Records from a data source
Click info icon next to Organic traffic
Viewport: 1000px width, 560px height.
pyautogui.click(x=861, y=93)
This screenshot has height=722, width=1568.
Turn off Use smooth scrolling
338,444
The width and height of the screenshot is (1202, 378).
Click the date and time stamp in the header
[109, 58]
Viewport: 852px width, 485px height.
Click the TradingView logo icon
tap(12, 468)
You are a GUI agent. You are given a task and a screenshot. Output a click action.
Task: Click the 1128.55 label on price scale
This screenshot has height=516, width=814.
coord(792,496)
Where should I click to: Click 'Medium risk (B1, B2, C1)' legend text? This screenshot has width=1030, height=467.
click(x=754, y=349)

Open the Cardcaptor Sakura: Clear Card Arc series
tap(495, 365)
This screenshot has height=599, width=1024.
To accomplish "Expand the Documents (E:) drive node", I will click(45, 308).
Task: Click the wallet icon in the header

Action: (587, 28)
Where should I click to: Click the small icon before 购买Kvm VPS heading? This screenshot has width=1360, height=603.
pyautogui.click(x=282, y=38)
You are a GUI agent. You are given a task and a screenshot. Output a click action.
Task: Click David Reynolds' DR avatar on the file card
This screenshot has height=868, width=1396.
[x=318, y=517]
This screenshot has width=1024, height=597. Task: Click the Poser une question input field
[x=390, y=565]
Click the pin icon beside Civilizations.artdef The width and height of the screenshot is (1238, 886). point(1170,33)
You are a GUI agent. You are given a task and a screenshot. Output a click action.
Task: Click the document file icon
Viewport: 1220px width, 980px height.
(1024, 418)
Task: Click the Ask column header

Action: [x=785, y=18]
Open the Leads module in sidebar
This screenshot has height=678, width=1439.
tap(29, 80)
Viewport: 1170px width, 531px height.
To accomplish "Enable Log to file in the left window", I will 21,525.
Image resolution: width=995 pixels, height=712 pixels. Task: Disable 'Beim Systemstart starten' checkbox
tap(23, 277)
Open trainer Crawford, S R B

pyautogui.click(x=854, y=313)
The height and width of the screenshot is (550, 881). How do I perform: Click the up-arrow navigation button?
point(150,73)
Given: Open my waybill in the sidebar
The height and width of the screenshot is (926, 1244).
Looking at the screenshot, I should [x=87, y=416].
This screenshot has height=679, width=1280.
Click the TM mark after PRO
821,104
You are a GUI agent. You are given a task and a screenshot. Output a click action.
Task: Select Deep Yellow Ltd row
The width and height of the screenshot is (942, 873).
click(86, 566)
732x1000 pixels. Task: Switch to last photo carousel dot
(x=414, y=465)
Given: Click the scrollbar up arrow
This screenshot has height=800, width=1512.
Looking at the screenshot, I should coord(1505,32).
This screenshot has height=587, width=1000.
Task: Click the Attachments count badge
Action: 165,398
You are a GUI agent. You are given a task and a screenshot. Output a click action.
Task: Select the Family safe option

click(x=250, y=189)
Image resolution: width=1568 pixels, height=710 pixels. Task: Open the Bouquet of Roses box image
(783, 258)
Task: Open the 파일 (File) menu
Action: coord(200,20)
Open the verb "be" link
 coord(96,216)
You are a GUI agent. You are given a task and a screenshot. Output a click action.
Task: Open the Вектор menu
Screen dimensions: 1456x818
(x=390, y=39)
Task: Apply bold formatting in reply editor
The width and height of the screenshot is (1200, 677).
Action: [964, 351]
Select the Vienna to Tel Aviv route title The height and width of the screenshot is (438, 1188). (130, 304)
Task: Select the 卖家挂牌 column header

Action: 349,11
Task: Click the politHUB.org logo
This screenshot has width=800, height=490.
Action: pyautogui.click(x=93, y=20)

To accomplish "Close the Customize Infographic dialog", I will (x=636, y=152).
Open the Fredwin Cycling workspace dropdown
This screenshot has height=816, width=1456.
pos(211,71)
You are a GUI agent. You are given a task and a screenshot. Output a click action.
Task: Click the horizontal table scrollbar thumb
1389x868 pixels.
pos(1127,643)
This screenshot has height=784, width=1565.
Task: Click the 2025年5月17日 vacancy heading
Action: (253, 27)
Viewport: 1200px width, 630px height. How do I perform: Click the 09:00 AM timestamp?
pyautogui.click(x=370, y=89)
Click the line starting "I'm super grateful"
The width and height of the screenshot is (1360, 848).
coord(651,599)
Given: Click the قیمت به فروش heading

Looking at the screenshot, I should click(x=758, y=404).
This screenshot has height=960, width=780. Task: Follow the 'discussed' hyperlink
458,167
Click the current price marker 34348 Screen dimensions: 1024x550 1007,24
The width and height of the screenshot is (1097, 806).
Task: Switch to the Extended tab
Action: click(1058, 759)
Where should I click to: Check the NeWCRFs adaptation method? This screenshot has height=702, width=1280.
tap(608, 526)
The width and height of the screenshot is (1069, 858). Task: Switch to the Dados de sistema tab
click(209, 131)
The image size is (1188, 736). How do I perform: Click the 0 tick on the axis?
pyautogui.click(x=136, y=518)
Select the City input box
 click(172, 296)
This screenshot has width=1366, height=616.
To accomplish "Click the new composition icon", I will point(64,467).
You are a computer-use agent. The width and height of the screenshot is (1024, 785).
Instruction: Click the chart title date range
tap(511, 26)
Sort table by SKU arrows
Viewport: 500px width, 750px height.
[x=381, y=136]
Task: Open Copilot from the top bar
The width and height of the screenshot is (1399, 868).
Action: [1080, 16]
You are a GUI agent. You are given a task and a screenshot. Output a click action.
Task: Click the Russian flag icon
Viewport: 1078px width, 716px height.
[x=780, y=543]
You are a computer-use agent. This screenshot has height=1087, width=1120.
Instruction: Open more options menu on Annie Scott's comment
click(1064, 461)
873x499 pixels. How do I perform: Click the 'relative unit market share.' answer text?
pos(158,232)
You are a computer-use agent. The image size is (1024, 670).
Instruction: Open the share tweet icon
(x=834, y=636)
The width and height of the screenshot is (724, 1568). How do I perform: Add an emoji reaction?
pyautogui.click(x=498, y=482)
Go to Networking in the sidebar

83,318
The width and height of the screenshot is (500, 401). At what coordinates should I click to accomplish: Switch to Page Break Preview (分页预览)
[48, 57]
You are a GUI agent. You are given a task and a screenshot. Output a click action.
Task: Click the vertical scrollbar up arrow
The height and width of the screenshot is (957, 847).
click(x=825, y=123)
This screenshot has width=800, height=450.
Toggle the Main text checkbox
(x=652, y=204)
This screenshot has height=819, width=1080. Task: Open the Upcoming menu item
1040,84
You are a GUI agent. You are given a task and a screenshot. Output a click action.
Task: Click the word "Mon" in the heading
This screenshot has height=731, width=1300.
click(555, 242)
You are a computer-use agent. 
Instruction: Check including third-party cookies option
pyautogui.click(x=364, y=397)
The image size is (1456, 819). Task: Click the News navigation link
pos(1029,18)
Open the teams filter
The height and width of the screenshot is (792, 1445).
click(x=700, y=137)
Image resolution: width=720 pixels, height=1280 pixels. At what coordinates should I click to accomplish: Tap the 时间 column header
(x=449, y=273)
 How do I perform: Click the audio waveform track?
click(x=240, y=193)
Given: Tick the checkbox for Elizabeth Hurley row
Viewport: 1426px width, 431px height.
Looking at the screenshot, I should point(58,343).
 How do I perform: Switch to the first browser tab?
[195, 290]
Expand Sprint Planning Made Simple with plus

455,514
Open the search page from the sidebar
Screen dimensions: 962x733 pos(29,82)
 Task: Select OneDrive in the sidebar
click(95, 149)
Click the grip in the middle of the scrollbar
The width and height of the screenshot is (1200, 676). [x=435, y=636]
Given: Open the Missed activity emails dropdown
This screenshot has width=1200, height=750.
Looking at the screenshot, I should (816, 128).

→ **DIRECTIONS FOR THIS TASK**:
Give all of the entries again, exactly.

→ **RESPONSE TO THIS EXERCISE**:
Click info icon next to Organic traffic
Viewport: 1000px width, 560px height.
pyautogui.click(x=861, y=93)
This screenshot has height=722, width=1568.
Turn off Use smooth scrolling
338,444
The width and height of the screenshot is (1202, 378).
Click the date and time stamp in the header
[109, 58]
Viewport: 852px width, 485px height.
Click the TradingView logo icon
tap(12, 468)
You are a GUI agent. You are given a task and a screenshot. Output a click action.
Task: Click the 1128.55 label on price scale
This screenshot has height=516, width=814.
coord(792,496)
Where should I click to: Click 'Medium risk (B1, B2, C1)' legend text? This screenshot has width=1030, height=467.
click(x=754, y=349)

Open the Cardcaptor Sakura: Clear Card Arc series
tap(495, 365)
This screenshot has height=599, width=1024.
To accomplish "Expand the Documents (E:) drive node", I will click(45, 308).
Task: Click the wallet icon in the header

Action: (587, 28)
Where should I click to: Click the small icon before 购买Kvm VPS heading? This screenshot has width=1360, height=603.
pyautogui.click(x=282, y=38)
You are a GUI agent. You are given a task and a screenshot. Output a click action.
Task: Click David Reynolds' DR avatar on the file card
This screenshot has height=868, width=1396.
[x=318, y=517]
This screenshot has width=1024, height=597. Task: Click the Poser une question input field
[x=390, y=565]
Click the pin icon beside Civilizations.artdef The width and height of the screenshot is (1238, 886). point(1170,33)
You are a GUI agent. You are given a task and a screenshot. Output a click action.
Task: Click the document file icon
Viewport: 1220px width, 980px height.
(1024, 418)
Task: Click the Ask column header

Action: [x=785, y=18]
Open the Leads module in sidebar
This screenshot has height=678, width=1439.
tap(29, 80)
Viewport: 1170px width, 531px height.
To accomplish "Enable Log to file in the left window", I will 21,525.
Image resolution: width=995 pixels, height=712 pixels. Task: Disable 'Beim Systemstart starten' checkbox
tap(23, 277)
Open trainer Crawford, S R B

pyautogui.click(x=854, y=313)
The height and width of the screenshot is (550, 881). How do I perform: Click the up-arrow navigation button?
point(150,73)
Given: Open my waybill in the sidebar
The height and width of the screenshot is (926, 1244).
Looking at the screenshot, I should [x=87, y=416].
This screenshot has height=679, width=1280.
Click the TM mark after PRO
821,104
You are a GUI agent. You are given a task and a screenshot. Output a click action.
Task: Select Deep Yellow Ltd row
The width and height of the screenshot is (942, 873).
click(86, 566)
732x1000 pixels. Task: Switch to last photo carousel dot
(x=414, y=465)
Given: Click the scrollbar up arrow
This screenshot has height=800, width=1512.
Looking at the screenshot, I should coord(1505,32).
This screenshot has height=587, width=1000.
Task: Click the Attachments count badge
Action: 165,398
You are a GUI agent. You are given a task and a screenshot. Output a click action.
Task: Select the Family safe option

click(x=250, y=189)
Image resolution: width=1568 pixels, height=710 pixels. Task: Open the Bouquet of Roses box image
(783, 258)
Task: Open the 파일 (File) menu
Action: coord(200,20)
Open the verb "be" link
 coord(96,216)
You are a GUI agent. You are given a task and a screenshot. Output a click action.
Task: Open the Вектор menu
Screen dimensions: 1456x818
(x=390, y=39)
Task: Apply bold formatting in reply editor
The width and height of the screenshot is (1200, 677).
Action: [964, 351]
Select the Vienna to Tel Aviv route title The height and width of the screenshot is (438, 1188). (130, 304)
Task: Select the 卖家挂牌 column header

Action: 349,11
Task: Click the politHUB.org logo
This screenshot has width=800, height=490.
Action: pyautogui.click(x=93, y=20)

To accomplish "Close the Customize Infographic dialog", I will (x=636, y=152).
Open the Fredwin Cycling workspace dropdown
This screenshot has height=816, width=1456.
pos(211,71)
You are a GUI agent. You are given a task and a screenshot. Output a click action.
Task: Click the horizontal table scrollbar thumb
1389x868 pixels.
pos(1127,643)
This screenshot has height=784, width=1565.
Task: Click the 2025年5月17日 vacancy heading
Action: (253, 27)
Viewport: 1200px width, 630px height. How do I perform: Click the 09:00 AM timestamp?
pyautogui.click(x=370, y=89)
Click the line starting "I'm super grateful"
The width and height of the screenshot is (1360, 848).
coord(651,599)
Given: Click the قیمت به فروش heading

Looking at the screenshot, I should click(x=758, y=404).
This screenshot has height=960, width=780. Task: Follow the 'discussed' hyperlink
458,167
Click the current price marker 34348 Screen dimensions: 1024x550 1007,24
The width and height of the screenshot is (1097, 806).
Task: Switch to the Extended tab
Action: click(1058, 759)
Where should I click to: Check the NeWCRFs adaptation method? This screenshot has height=702, width=1280.
tap(608, 526)
The width and height of the screenshot is (1069, 858). Task: Switch to the Dados de sistema tab
click(209, 131)
The image size is (1188, 736). How do I perform: Click the 0 tick on the axis?
pyautogui.click(x=136, y=518)
Select the City input box
 click(172, 296)
This screenshot has width=1366, height=616.
To accomplish "Click the new composition icon", I will point(64,467).
You are a computer-use agent. The width and height of the screenshot is (1024, 785).
Instruction: Click the chart title date range
tap(511, 26)
Sort table by SKU arrows
Viewport: 500px width, 750px height.
[x=381, y=136]
Task: Open Copilot from the top bar
The width and height of the screenshot is (1399, 868).
Action: [1080, 16]
You are a GUI agent. You are given a task and a screenshot. Output a click action.
Task: Click the Russian flag icon
Viewport: 1078px width, 716px height.
[x=780, y=543]
You are a computer-use agent. This screenshot has height=1087, width=1120.
Instruction: Open more options menu on Annie Scott's comment
click(1064, 461)
873x499 pixels. How do I perform: Click the 'relative unit market share.' answer text?
pos(158,232)
You are a computer-use agent. The image size is (1024, 670).
Instruction: Open the share tweet icon
(x=834, y=636)
The width and height of the screenshot is (724, 1568). How do I perform: Add an emoji reaction?
pyautogui.click(x=498, y=482)
Go to Networking in the sidebar

83,318
The width and height of the screenshot is (500, 401). At what coordinates should I click to accomplish: Switch to Page Break Preview (分页预览)
[48, 57]
You are a GUI agent. You are given a task and a screenshot. Output a click action.
Task: Click the vertical scrollbar up arrow
The height and width of the screenshot is (957, 847).
click(x=825, y=123)
This screenshot has width=800, height=450.
Toggle the Main text checkbox
(x=652, y=204)
This screenshot has height=819, width=1080. Task: Open the Upcoming menu item
1040,84
You are a GUI agent. You are given a task and a screenshot. Output a click action.
Task: Click the word "Mon" in the heading
This screenshot has height=731, width=1300.
click(555, 242)
You are a computer-use agent. 
Instruction: Check including third-party cookies option
pyautogui.click(x=364, y=397)
The image size is (1456, 819). Task: Click the News navigation link
pos(1029,18)
Open the teams filter
The height and width of the screenshot is (792, 1445).
click(x=700, y=137)
Image resolution: width=720 pixels, height=1280 pixels. At what coordinates should I click to accomplish: Tap the 时间 column header
(x=449, y=273)
 How do I perform: Click the audio waveform track?
click(x=240, y=193)
Given: Tick the checkbox for Elizabeth Hurley row
Viewport: 1426px width, 431px height.
Looking at the screenshot, I should point(58,343).
 How do I perform: Switch to the first browser tab?
[195, 290]
Expand Sprint Planning Made Simple with plus

455,514
Open the search page from the sidebar
Screen dimensions: 962x733 pos(29,82)
 Task: Select OneDrive in the sidebar
click(95, 149)
Click the grip in the middle of the scrollbar
The width and height of the screenshot is (1200, 676). [x=435, y=636]
Given: Open the Missed activity emails dropdown
This screenshot has width=1200, height=750.
Looking at the screenshot, I should (816, 128).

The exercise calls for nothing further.